● What is required: Update the data below so that every "DataWriter" reads "Data Writer", keeping all other text as it is.

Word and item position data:
#####

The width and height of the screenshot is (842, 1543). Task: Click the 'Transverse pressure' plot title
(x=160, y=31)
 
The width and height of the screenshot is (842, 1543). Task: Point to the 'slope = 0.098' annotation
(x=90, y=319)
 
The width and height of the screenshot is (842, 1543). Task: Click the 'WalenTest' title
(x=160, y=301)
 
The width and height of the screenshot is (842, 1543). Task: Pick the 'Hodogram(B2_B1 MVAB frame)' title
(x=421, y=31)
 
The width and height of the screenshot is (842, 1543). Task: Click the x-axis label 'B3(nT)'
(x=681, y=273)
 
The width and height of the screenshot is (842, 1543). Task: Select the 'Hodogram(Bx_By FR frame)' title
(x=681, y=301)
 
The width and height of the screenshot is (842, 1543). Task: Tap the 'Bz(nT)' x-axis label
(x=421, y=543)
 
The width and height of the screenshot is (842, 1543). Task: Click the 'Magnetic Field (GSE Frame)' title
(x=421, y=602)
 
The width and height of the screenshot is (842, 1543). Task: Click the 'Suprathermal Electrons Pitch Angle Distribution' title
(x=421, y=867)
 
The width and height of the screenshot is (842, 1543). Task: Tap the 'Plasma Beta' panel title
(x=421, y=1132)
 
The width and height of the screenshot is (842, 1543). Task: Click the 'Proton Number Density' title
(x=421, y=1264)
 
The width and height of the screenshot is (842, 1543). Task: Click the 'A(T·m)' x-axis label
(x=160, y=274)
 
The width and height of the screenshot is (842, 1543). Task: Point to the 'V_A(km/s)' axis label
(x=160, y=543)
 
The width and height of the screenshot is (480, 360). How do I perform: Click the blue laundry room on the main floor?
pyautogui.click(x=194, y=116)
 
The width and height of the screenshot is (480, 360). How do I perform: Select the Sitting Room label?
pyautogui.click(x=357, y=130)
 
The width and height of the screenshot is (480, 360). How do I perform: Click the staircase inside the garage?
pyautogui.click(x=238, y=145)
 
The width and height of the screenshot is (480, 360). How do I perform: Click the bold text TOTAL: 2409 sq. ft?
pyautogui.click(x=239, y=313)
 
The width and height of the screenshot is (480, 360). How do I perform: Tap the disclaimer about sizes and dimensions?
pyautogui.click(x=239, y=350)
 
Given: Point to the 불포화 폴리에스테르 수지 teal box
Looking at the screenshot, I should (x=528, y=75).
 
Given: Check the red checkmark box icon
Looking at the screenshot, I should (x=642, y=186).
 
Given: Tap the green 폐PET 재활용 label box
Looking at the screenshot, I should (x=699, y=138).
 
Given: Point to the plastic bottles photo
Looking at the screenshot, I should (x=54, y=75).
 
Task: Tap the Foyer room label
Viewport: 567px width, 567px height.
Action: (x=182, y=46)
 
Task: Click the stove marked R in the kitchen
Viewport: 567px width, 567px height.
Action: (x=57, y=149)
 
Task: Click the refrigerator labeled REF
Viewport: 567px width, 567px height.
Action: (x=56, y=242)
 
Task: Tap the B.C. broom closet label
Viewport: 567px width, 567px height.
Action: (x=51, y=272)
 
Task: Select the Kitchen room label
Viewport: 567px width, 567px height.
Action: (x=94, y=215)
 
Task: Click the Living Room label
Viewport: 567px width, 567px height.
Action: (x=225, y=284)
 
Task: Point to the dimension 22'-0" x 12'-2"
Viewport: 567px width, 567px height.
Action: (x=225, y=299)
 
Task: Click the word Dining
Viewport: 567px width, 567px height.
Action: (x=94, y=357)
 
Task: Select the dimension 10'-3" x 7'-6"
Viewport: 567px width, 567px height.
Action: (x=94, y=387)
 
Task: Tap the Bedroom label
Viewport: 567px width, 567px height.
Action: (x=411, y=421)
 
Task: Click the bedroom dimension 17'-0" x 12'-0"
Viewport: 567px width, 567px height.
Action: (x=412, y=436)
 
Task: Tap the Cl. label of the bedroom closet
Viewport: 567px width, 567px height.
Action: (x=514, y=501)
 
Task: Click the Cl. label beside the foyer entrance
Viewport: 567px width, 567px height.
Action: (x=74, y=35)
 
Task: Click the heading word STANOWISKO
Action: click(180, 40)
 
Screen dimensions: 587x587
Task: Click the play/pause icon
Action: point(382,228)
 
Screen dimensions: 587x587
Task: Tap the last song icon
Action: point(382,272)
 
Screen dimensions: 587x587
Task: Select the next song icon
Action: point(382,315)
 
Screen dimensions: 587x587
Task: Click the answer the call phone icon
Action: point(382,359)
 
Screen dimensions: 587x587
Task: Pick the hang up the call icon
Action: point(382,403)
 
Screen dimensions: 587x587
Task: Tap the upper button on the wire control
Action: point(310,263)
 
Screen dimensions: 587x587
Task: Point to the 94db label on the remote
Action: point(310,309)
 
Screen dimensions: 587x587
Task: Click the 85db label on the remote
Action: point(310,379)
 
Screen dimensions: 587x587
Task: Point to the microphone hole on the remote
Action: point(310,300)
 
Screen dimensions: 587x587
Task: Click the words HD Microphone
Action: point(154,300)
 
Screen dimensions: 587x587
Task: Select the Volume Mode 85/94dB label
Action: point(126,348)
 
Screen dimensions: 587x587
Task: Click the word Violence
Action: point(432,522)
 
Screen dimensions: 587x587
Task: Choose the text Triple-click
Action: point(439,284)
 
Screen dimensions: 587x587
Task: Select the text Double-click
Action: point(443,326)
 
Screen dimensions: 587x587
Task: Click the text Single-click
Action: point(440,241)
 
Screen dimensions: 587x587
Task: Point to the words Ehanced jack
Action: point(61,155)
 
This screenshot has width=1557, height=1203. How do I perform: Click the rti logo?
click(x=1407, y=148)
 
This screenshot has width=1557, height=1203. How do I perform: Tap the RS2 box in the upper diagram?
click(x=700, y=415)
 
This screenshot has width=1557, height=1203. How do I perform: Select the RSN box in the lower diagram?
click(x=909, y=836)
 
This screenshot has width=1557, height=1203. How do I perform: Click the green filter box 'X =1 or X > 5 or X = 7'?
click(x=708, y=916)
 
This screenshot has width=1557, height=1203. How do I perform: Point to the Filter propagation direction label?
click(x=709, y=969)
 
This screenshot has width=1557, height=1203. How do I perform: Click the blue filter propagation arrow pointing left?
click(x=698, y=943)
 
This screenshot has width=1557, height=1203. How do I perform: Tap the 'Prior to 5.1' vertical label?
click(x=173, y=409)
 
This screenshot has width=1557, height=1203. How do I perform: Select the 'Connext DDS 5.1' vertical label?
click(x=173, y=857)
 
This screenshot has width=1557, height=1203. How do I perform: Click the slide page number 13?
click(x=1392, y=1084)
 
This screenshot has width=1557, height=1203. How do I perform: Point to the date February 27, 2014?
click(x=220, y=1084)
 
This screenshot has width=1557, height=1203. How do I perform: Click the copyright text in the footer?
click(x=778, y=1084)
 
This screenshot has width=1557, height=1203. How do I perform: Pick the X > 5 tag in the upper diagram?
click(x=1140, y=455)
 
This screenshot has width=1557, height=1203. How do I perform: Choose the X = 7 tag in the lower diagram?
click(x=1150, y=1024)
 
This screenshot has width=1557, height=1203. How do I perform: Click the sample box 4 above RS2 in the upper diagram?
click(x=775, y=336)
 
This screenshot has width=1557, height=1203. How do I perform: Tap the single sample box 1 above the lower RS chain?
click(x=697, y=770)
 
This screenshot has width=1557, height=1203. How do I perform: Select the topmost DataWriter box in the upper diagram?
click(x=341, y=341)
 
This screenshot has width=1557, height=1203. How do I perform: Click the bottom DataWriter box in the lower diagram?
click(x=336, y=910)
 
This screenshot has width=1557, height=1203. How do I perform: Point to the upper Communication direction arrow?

#####

● Output of the task:
The width and height of the screenshot is (842, 1543). Task: Click the 'Transverse pressure' plot title
(x=160, y=31)
 
The width and height of the screenshot is (842, 1543). Task: Point to the 'slope = 0.098' annotation
(x=90, y=319)
 
The width and height of the screenshot is (842, 1543). Task: Click the 'WalenTest' title
(x=160, y=301)
 
The width and height of the screenshot is (842, 1543). Task: Pick the 'Hodogram(B2_B1 MVAB frame)' title
(x=421, y=31)
 
The width and height of the screenshot is (842, 1543). Task: Click the x-axis label 'B3(nT)'
(x=681, y=273)
 
The width and height of the screenshot is (842, 1543). Task: Select the 'Hodogram(Bx_By FR frame)' title
(x=681, y=301)
 
The width and height of the screenshot is (842, 1543). Task: Tap the 'Bz(nT)' x-axis label
(x=421, y=543)
 
The width and height of the screenshot is (842, 1543). Task: Click the 'Magnetic Field (GSE Frame)' title
(x=421, y=602)
 
The width and height of the screenshot is (842, 1543). Task: Click the 'Suprathermal Electrons Pitch Angle Distribution' title
(x=421, y=867)
 
The width and height of the screenshot is (842, 1543). Task: Tap the 'Plasma Beta' panel title
(x=421, y=1132)
 
The width and height of the screenshot is (842, 1543). Task: Click the 'Proton Number Density' title
(x=421, y=1264)
 
The width and height of the screenshot is (842, 1543). Task: Click the 'A(T·m)' x-axis label
(x=160, y=274)
 
The width and height of the screenshot is (842, 1543). Task: Point to the 'V_A(km/s)' axis label
(x=160, y=543)
 
The width and height of the screenshot is (480, 360). How do I perform: Click the blue laundry room on the main floor?
pyautogui.click(x=194, y=116)
 
The width and height of the screenshot is (480, 360). How do I perform: Select the Sitting Room label?
pyautogui.click(x=357, y=130)
 
The width and height of the screenshot is (480, 360). How do I perform: Click the staircase inside the garage?
pyautogui.click(x=238, y=145)
 
The width and height of the screenshot is (480, 360). How do I perform: Click the bold text TOTAL: 2409 sq. ft?
pyautogui.click(x=239, y=313)
 
The width and height of the screenshot is (480, 360). How do I perform: Tap the disclaimer about sizes and dimensions?
pyautogui.click(x=239, y=350)
 
Given: Point to the 불포화 폴리에스테르 수지 teal box
Looking at the screenshot, I should (x=528, y=75).
 
Given: Check the red checkmark box icon
Looking at the screenshot, I should (x=642, y=186).
 
Given: Tap the green 폐PET 재활용 label box
Looking at the screenshot, I should (x=699, y=138).
 
Given: Point to the plastic bottles photo
Looking at the screenshot, I should (x=54, y=75).
 
Task: Tap the Foyer room label
Viewport: 567px width, 567px height.
Action: (x=182, y=46)
 
Task: Click the stove marked R in the kitchen
Viewport: 567px width, 567px height.
Action: (x=57, y=149)
 
Task: Click the refrigerator labeled REF
Viewport: 567px width, 567px height.
Action: (x=56, y=242)
 
Task: Tap the B.C. broom closet label
Viewport: 567px width, 567px height.
Action: (x=51, y=272)
 
Task: Select the Kitchen room label
Viewport: 567px width, 567px height.
Action: (x=94, y=215)
 
Task: Click the Living Room label
Viewport: 567px width, 567px height.
Action: (x=225, y=284)
 
Task: Point to the dimension 22'-0" x 12'-2"
Viewport: 567px width, 567px height.
Action: (x=225, y=299)
 
Task: Click the word Dining
Viewport: 567px width, 567px height.
Action: (x=94, y=357)
 
Task: Select the dimension 10'-3" x 7'-6"
Viewport: 567px width, 567px height.
Action: (x=94, y=387)
 
Task: Tap the Bedroom label
Viewport: 567px width, 567px height.
Action: (x=411, y=421)
 
Task: Click the bedroom dimension 17'-0" x 12'-0"
Viewport: 567px width, 567px height.
Action: (x=412, y=436)
 
Task: Tap the Cl. label of the bedroom closet
Viewport: 567px width, 567px height.
Action: (x=514, y=501)
 
Task: Click the Cl. label beside the foyer entrance
Viewport: 567px width, 567px height.
Action: (x=74, y=35)
 
Task: Click the heading word STANOWISKO
Action: click(180, 40)
 
Screen dimensions: 587x587
Task: Click the play/pause icon
Action: point(382,228)
 
Screen dimensions: 587x587
Task: Tap the last song icon
Action: point(382,272)
 
Screen dimensions: 587x587
Task: Select the next song icon
Action: point(382,315)
 
Screen dimensions: 587x587
Task: Click the answer the call phone icon
Action: point(382,359)
 
Screen dimensions: 587x587
Task: Pick the hang up the call icon
Action: point(382,403)
 
Screen dimensions: 587x587
Task: Tap the upper button on the wire control
Action: point(310,263)
 
Screen dimensions: 587x587
Task: Point to the 94db label on the remote
Action: point(310,309)
 
Screen dimensions: 587x587
Task: Click the 85db label on the remote
Action: point(310,379)
 
Screen dimensions: 587x587
Task: Point to the microphone hole on the remote
Action: point(310,300)
 
Screen dimensions: 587x587
Task: Click the words HD Microphone
Action: point(154,300)
 
Screen dimensions: 587x587
Task: Select the Volume Mode 85/94dB label
Action: point(126,348)
 
Screen dimensions: 587x587
Task: Click the word Violence
Action: point(432,522)
 
Screen dimensions: 587x587
Task: Choose the text Triple-click
Action: point(439,284)
 
Screen dimensions: 587x587
Task: Select the text Double-click
Action: point(443,326)
 
Screen dimensions: 587x587
Task: Click the text Single-click
Action: point(440,241)
 
Screen dimensions: 587x587
Task: Point to the words Ehanced jack
Action: point(61,155)
 
This screenshot has width=1557, height=1203. How do I perform: Click the rti logo?
click(x=1407, y=148)
 
This screenshot has width=1557, height=1203. How do I perform: Tap the RS2 box in the upper diagram?
click(x=700, y=415)
 
This screenshot has width=1557, height=1203. How do I perform: Select the RSN box in the lower diagram?
click(x=909, y=836)
 
This screenshot has width=1557, height=1203. How do I perform: Click the green filter box 'X =1 or X > 5 or X = 7'?
click(x=708, y=916)
 
This screenshot has width=1557, height=1203. How do I perform: Point to the Filter propagation direction label?
click(x=709, y=969)
 
This screenshot has width=1557, height=1203. How do I perform: Click the blue filter propagation arrow pointing left?
click(x=698, y=943)
 
This screenshot has width=1557, height=1203. How do I perform: Tap the 'Prior to 5.1' vertical label?
click(x=173, y=409)
 
This screenshot has width=1557, height=1203. How do I perform: Select the 'Connext DDS 5.1' vertical label?
click(x=173, y=857)
 
This screenshot has width=1557, height=1203. How do I perform: Click the slide page number 13?
click(x=1392, y=1084)
 
This screenshot has width=1557, height=1203. How do I perform: Point to the date February 27, 2014?
click(x=220, y=1084)
 
This screenshot has width=1557, height=1203. How do I perform: Click the copyright text in the footer?
click(x=778, y=1084)
 
This screenshot has width=1557, height=1203. How do I perform: Pick the X > 5 tag in the upper diagram?
click(x=1140, y=455)
 
This screenshot has width=1557, height=1203. How do I perform: Choose the X = 7 tag in the lower diagram?
click(x=1150, y=1024)
 
This screenshot has width=1557, height=1203. How do I perform: Click the sample box 4 above RS2 in the upper diagram?
click(x=775, y=336)
 
This screenshot has width=1557, height=1203. How do I perform: Tap the single sample box 1 above the lower RS chain?
click(x=697, y=770)
 
This screenshot has width=1557, height=1203. How do I perform: Select the topmost Data Writer box in the upper diagram?
click(x=341, y=341)
 
This screenshot has width=1557, height=1203. How do I perform: Click the bottom Data Writer box in the lower diagram?
click(x=336, y=910)
 
This screenshot has width=1557, height=1203. How do I perform: Point to the upper Communication direction arrow?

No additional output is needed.